2.1. Cellular-Mediated Graft Rejection

The resistance to engraftment of AHSCT was thought to be mediated primarily by recipient T lymphocytes which depends on the genetic disparity between the donor and recipient and the status of host antidonor reactivity [27]. This makes mismatched and haploSCT recipients likely more susceptible to develop graft rejection compared with matched AHSCT due to stronger alloreactive reactions in this setting. It has been found in animal model of stem cell transplantation that antidonor cytotoxic T cells sensitized to major and minor histocompatibility (MHC) antigens confer resistance against allogeneic bone marrow stem cells [28]. This finding also has been confirmed in clinical studies of AHSCT in patients with severe aplastic anemia, in which the presence of radioresistant antidonor cytotoxic T cell populations sensitized to donor MHC antigens through repeated blood transfusions is associated with a higher incidence of graft rejection and death [29]. Nevertheless, the molecular bases underlying T cell-mediated graft rejection remain incompletely defined.

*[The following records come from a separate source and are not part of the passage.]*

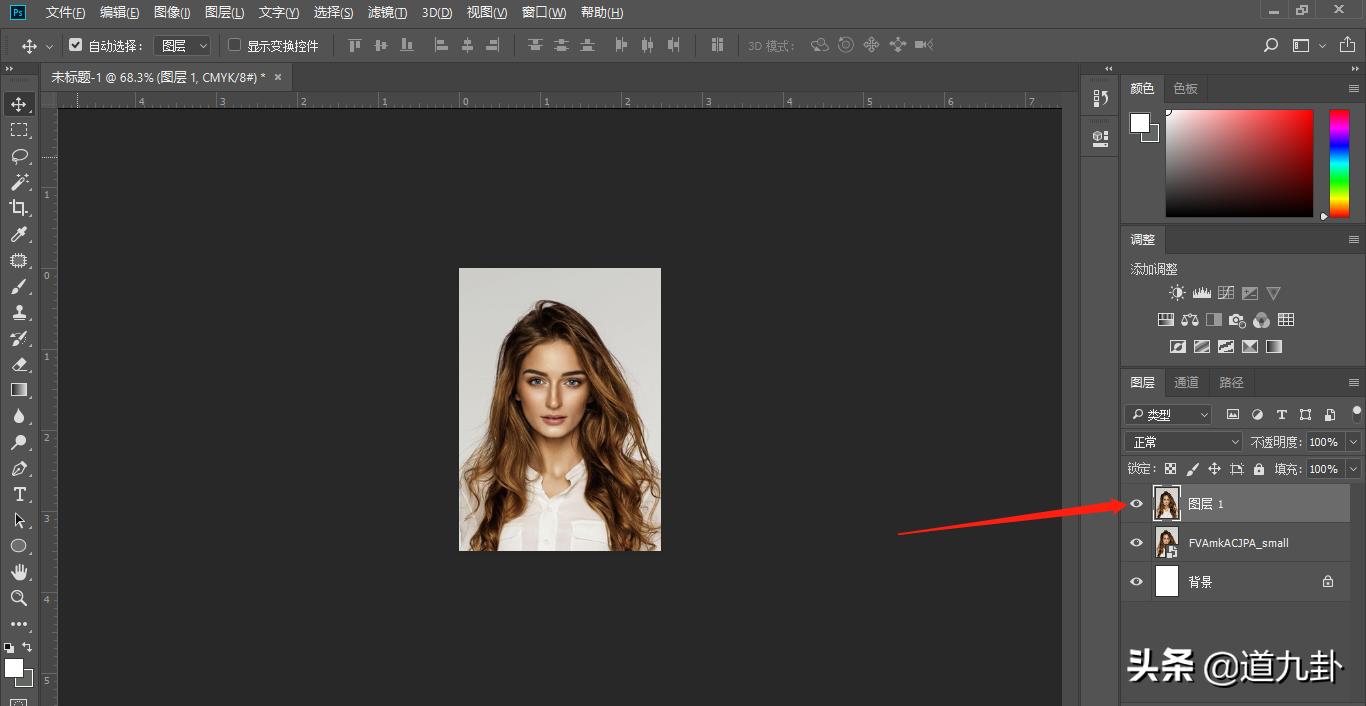Screen dimensions: 1366x706
Task: Hide the 图层 1 layer visibility
Action: (1136, 504)
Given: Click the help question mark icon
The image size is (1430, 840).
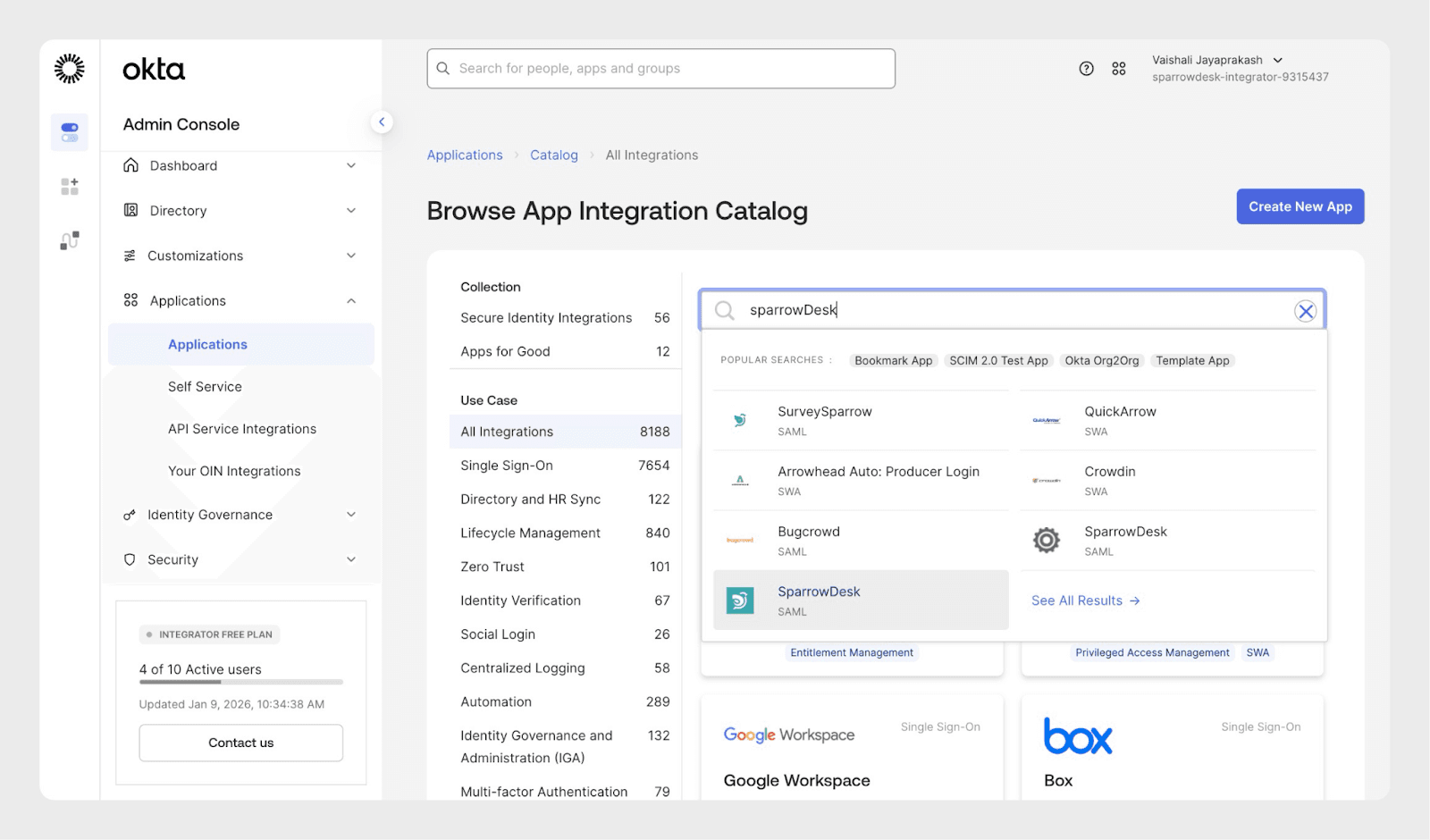Looking at the screenshot, I should [x=1086, y=69].
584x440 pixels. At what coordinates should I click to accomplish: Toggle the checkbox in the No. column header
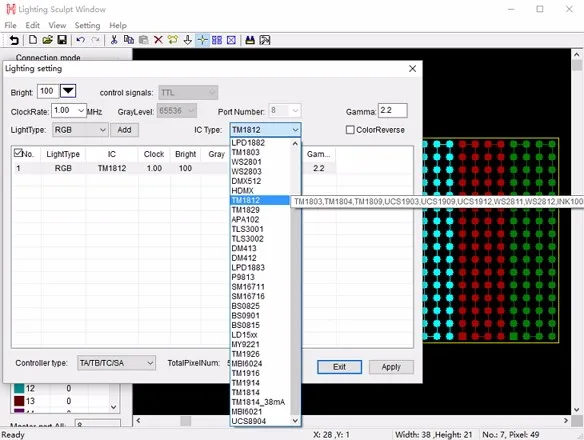click(18, 153)
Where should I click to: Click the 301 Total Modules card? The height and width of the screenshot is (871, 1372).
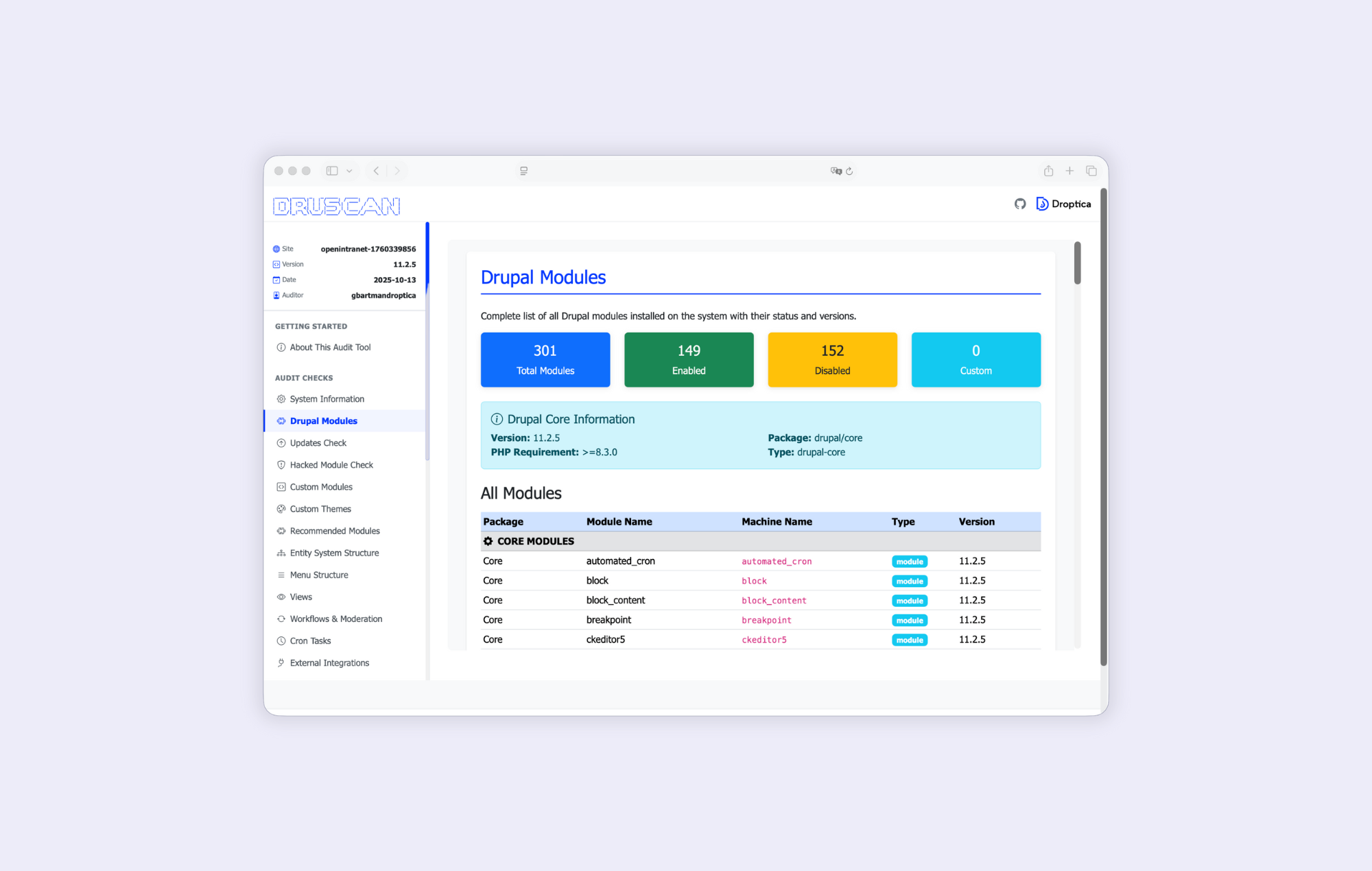545,359
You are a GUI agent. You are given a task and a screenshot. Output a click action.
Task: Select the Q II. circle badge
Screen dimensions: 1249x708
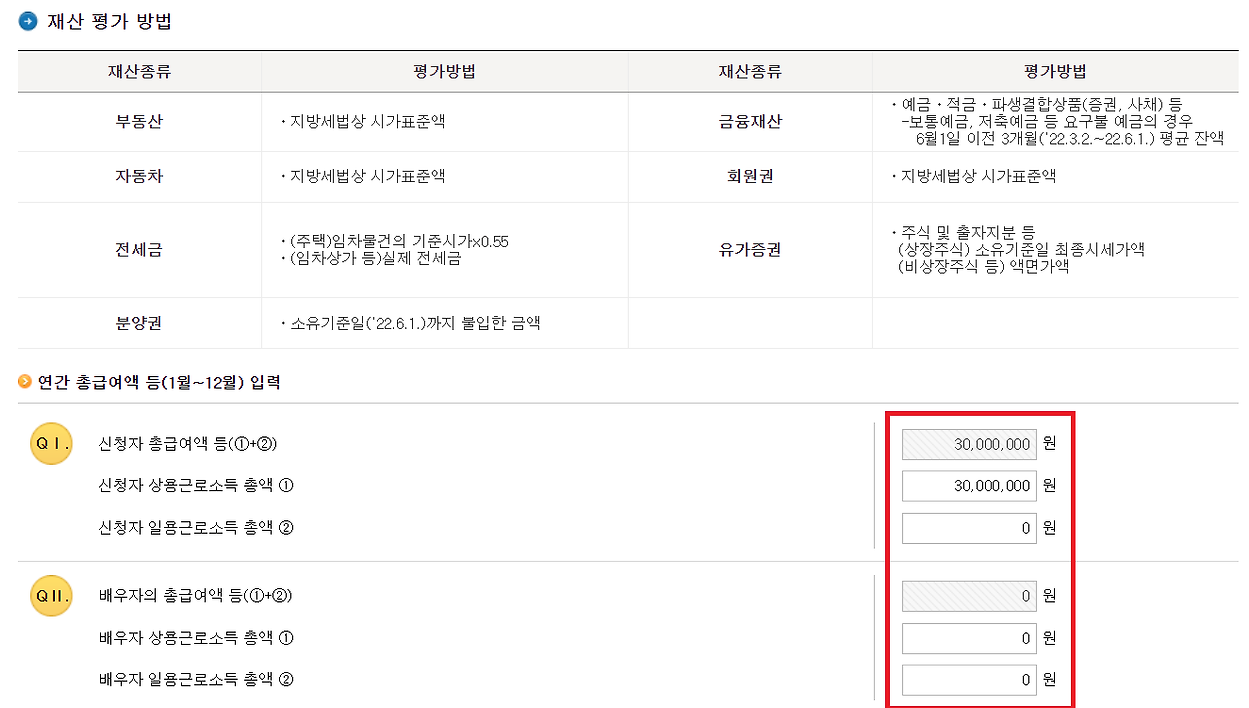pyautogui.click(x=50, y=595)
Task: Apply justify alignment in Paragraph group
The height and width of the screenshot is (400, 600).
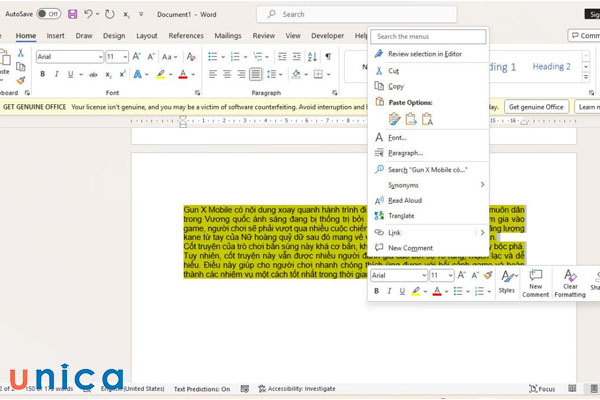Action: tap(256, 74)
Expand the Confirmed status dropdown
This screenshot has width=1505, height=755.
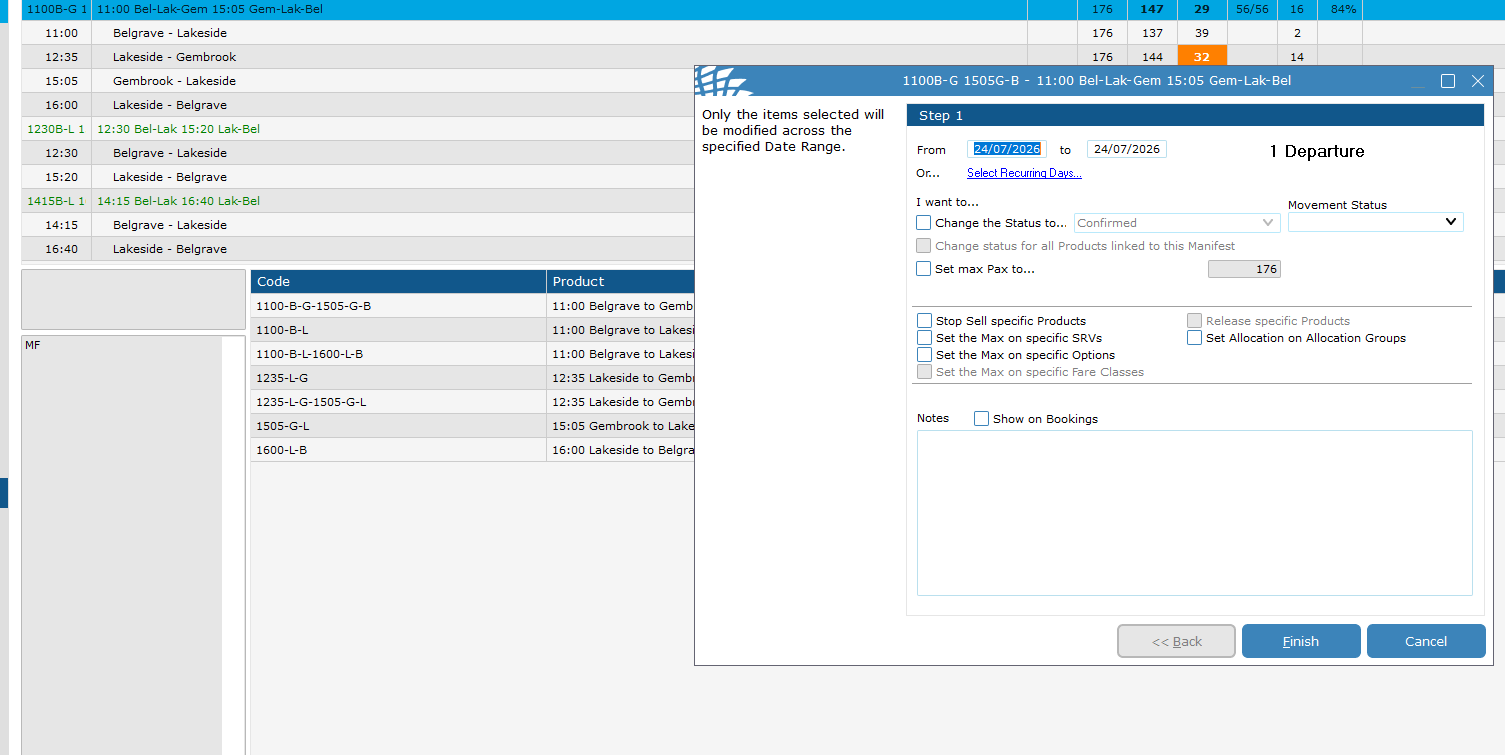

NK-mediated graft rejection also has been demonstrated in animal models [9, 30, 31]. In preclinical models of bone marrow transplantation, radioresistant host NK-cells are also capable of lysing donor hematopoietic cell targets and rejecting bone marrow grafts, especially those that lack expression of MHC class I antigens [32]. Evidence that NK-cells mediate resistance to engraftment in clinical AHSCT is lacking, due in part to the difficulty of discriminating T cell- from NK-cell-mediated resistance in humans.

In haploSCT, the use of myeloablative conditioning chemotherapy and high-dose posttransplant cyclophosphamide can diminish these cellular-mediated immune reactions due to the fact that both human T cells and NK-cells are highly sensitive to cyclophosphamide, which is now commonly used after haploSCT to prevent GVHD [33].

2.2. Antibody-Mediated Graft Rejection

Antibody-mediated graft rejection has been a major obstacle and well recognized cause of rejection and organ dysfunction in solid organ transplants, especially in kidney transplantation, because transplanted kidneys are highly susceptible to antibody-mediated injury [34–36]. In animal models of AHSCT, preformed antibodies present at the time of marrow infusion in multitransfused mice, rather than primed T cells, have been shown to be a major barrier against marrow engraftment resulting in rapid graft rejection within a few hours in allosensitized recipients of MHC mismatched bone marrow transplantation while T cell-mediated graft rejection takes much longer [12, 37]. The risk of antibody-associated graft rejection in human depends on antigen density on the target and capacities of the antibody Fc-domain. While many types of preformed antibodies can be detected in alloimmunized stem cell transplant recipients, only antibodies against donor HLA antigens have been shown to have clinical significance [38–40].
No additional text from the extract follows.